The contents of this book are truly massive, and arranged in a generally but not entirely chronological order, alternating between chapters that focus on Catherine as a ruler in some fashion–dealing with revolts, engaging in high diplomacy, trying to reform Russia’s antiquated legal system and running afoul of the brutality of Russia’s nobles against the serfs and the occasional violence of the serfs against their oppressors–and Catherine as a woman dealing with her husband then the various other men in her life. Overall, the book contains 73 chapters in its seven parts dealing with, in order, Catherine’s youth as a German princess in an obscure and small German principality, her painful and unpleasant marriage to Peter III, her initial seduction and the rising sense of confrontation with her husband, the coup against her husband and his death, her beginning few years as empress of Russia, the period where Potemkin was her chief adviser and where she had a long train of short-lived favorites, and then a chapter devoted to her family life and the succession of the Russian empire and her twilight and death. Again, this book will tell you more than you ever wanted to know about Catherine the Great, and the book frequently compares and contrasts her to both Peter the Great as a notable Russian ruler and also Elizabeth I of England, who famously used her restraint with regards to sexuality to hold power over the favorites in her life, even if she may not have been technically a virgin, but that’s another story. The author certainly has done his research, going to the point of quoting from her personal letters and the accounts of obscure courtiers in court and nearly anonymous critics of serfdom who found themselves spending long periods of time in exile in Siberia as a result of questioning her authority.

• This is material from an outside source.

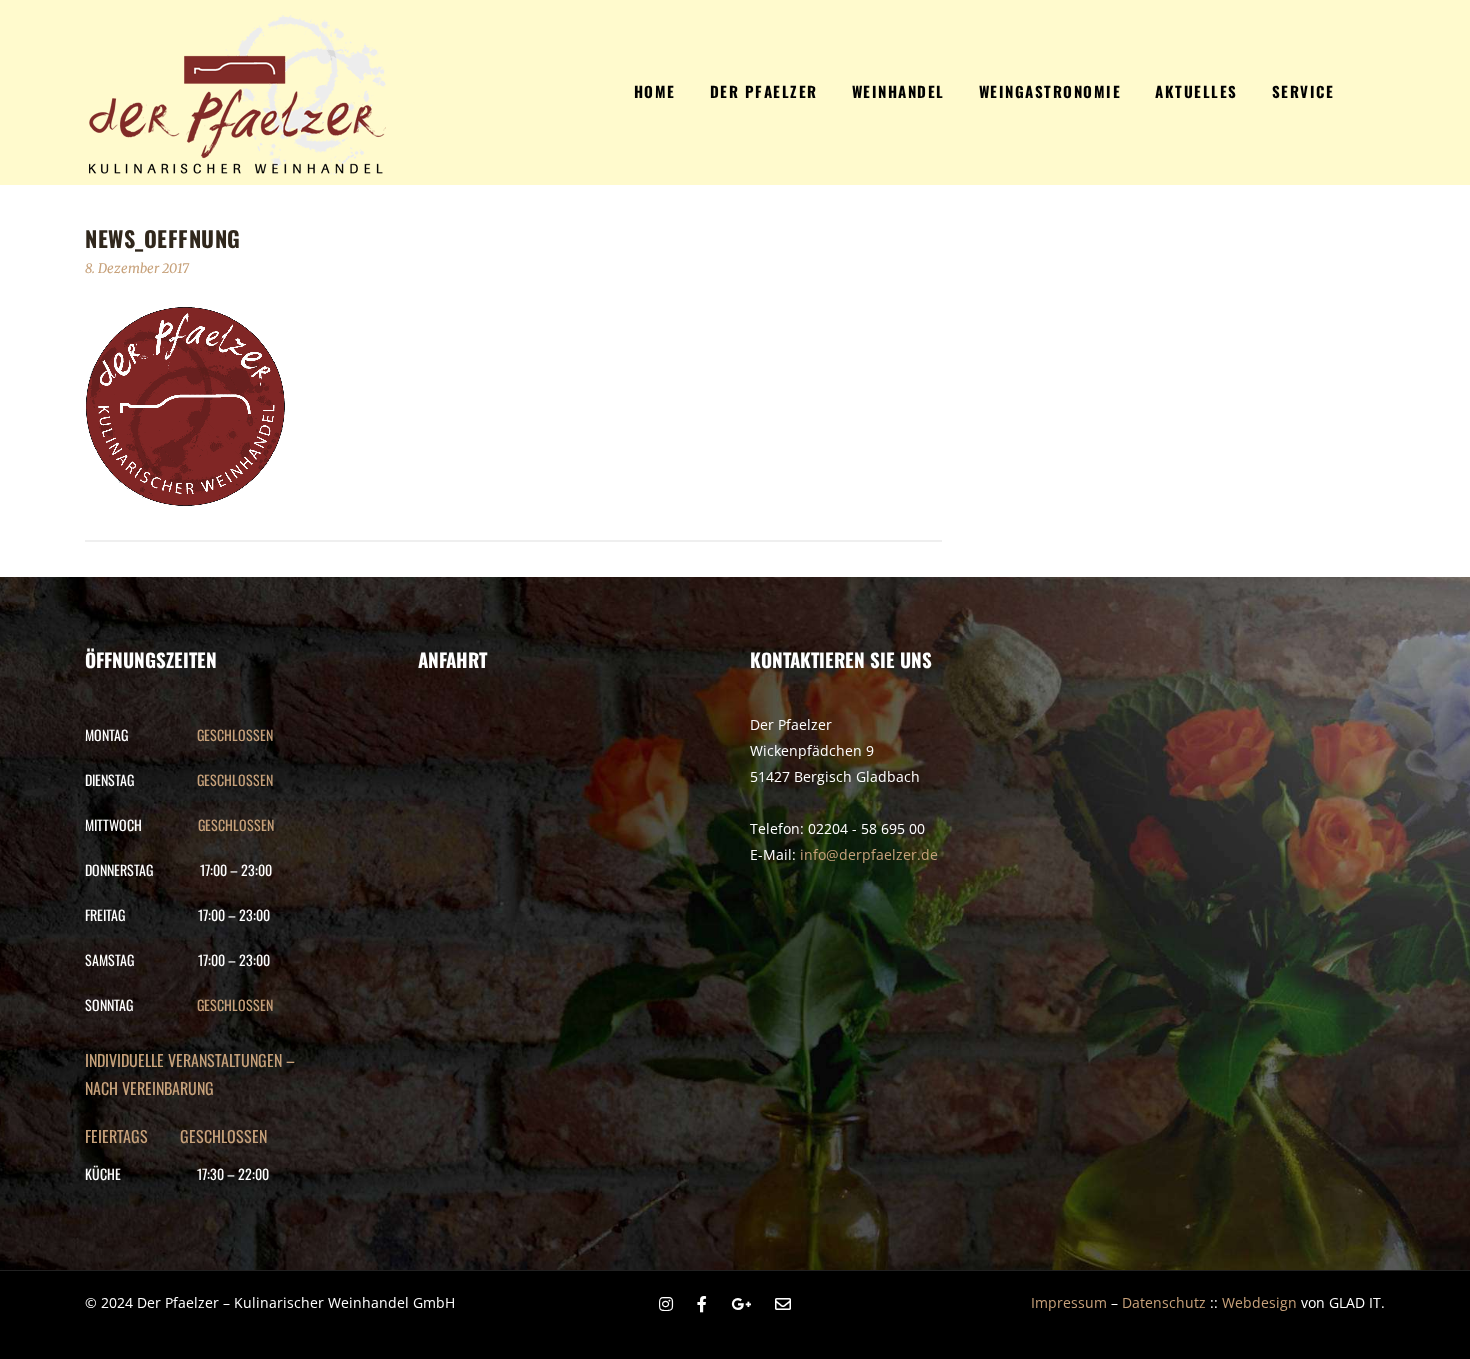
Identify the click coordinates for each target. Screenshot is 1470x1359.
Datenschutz (1164, 1302)
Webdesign (1259, 1302)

All of this would lead to the correct conclusion that while the author is seeking to portray her as a woman that he is not whitewashing her errors, even if he is trying to put the best face on them. The author, though, does have at least some historical revisionism in mind, though, in this volume. This is particularly noticeable when the author is speaking about Potemkin and rehabilitating him. The term Potemkin village is used rather contemptuously to describe a false appearance of something without the reality, but the author shows a substantial amount of evidence to suggest that Potemkin really did build the villages that he showed Catherine and that he was serious about beautifying and populating what had long been an underpopulated frontier region fought over between Russia and the Crimean Khanate. There is a lot more insight on that level of quality where this came from, as space and time constraints forbid me to do more than briefly mention the author’s praise of Suvorov, his astute analysis of the weaknesses of Poniatowski as a Polish ruler, and his discussion of the counterfactual history of what would have happened if 20,000 Russian cossacks had descended on American revolutionaries as George III wanted. This book is not padded with waste; it is a genuinely worthwhile history, even if somewhat awkward in its dealings with the personal relationships of Catherine with her family, friends, and lovers.